While laughter is crucial to Jim’s survival and sanity, it contains more "anarchic fury" than he realizes or controls. Here is psychological intensity with significant implications, creating a discrepancy between Jim’s self-awareness and our reaction to him. To Amis a fully-defined character is perceived "from all points on the compass, with respect, irony, impatience, and sadness." The narrative point-of-view in Lucky Jim is stable and reliable, or at least stably and reliably the hero’s. But the viewpoint provides more: it is just over Jim’s shoulder, and it dramatizes Jim thinking and feeling—thus enabling us to regard Jim with more ironic detachment and critical skepticism than Jim himself would or could muster. The aggression we see so often is a far more dangerous quality than, say, the high spirits or amorous inclinations of Jim’s comic ancestors, Joseph Andrews and Tom Jones. Jim can barely suppress the impulse to attack Professor Welch or Bertrand.

His favorite means of purging rage, or containing loathing, is to enact that dazzling repertory of faces; my favorite, suggesting the Saturnalian spirit he represents, is Jim’s Sex Life in Ancient Rome face. Jim acknowledges that his imitations "frightened him." He is less aware how much self-hatred he has: his aggression, deflected from its exterior objects, boomerangs. Some of his capers, like stealing the cab from his senior colleague at the dance, are reckless Kamikaze gestures, represented by Amis (but not Jim) as self-destructive. So often is he enacting roles, performing mimicry, and making faces, that it must confuse Jim himself, or distract him from the burden of introspection and self-awareness. He’s certainly lax and unskilled at self-examination; he seems happiest pretending to be someone else, impersonating people on the telephone or forging letters. This hero, with conflicts and tensions beyond his own comprehension, sustains a high-wire act which keeps his audience, including readers, off-balance; his volatile energies are very funny and quite desperate.

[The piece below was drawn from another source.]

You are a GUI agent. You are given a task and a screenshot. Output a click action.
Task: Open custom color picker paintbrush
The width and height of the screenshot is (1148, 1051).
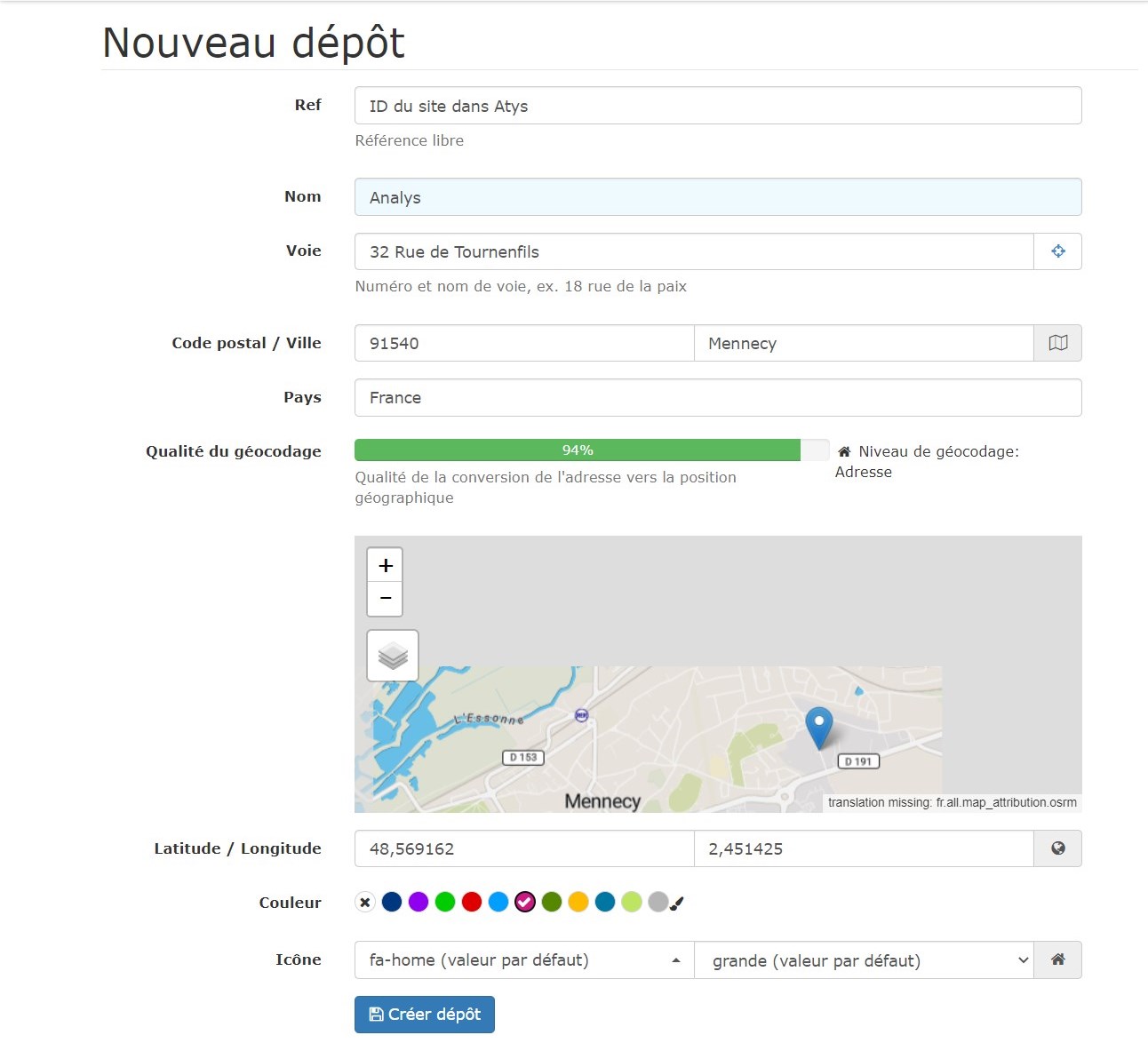pyautogui.click(x=677, y=904)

Such anarchic qualities, by definition unpredictable, are inherently amoral. Jim rarely stands for anything: he defines himself mainly by what he despises. He is a contemporary descendent of the Picaro, attractive but fundamentally mischievous and self-seeking, a rogue or what Amis would term a bit of a bastard. We indulge the rascal, perhaps, to the extent that we recognize our own infantile, libidinal, unsocialized impulses. Yet under scrutiny his character is bound to cause confusion and consternation. He is ludicrous and likable, so smart and such a smart-ass, objectionable yet admirable, heedless yet life-affirming. Marvelously protean, he is elusively ambiguous. Consider again Jim’s meditations on the "Margaret business." Jim’s catalog of qualities which got him into the relationship is accurate but incomplete. It omits rather less appealing qualities one might just as readily attribute to Jim, such as cowardice, passivity, timidity. He often behaves unscrupulously, in ways that may provoke both amusement and "impatience," to recall that key point on the Amis narrative compass.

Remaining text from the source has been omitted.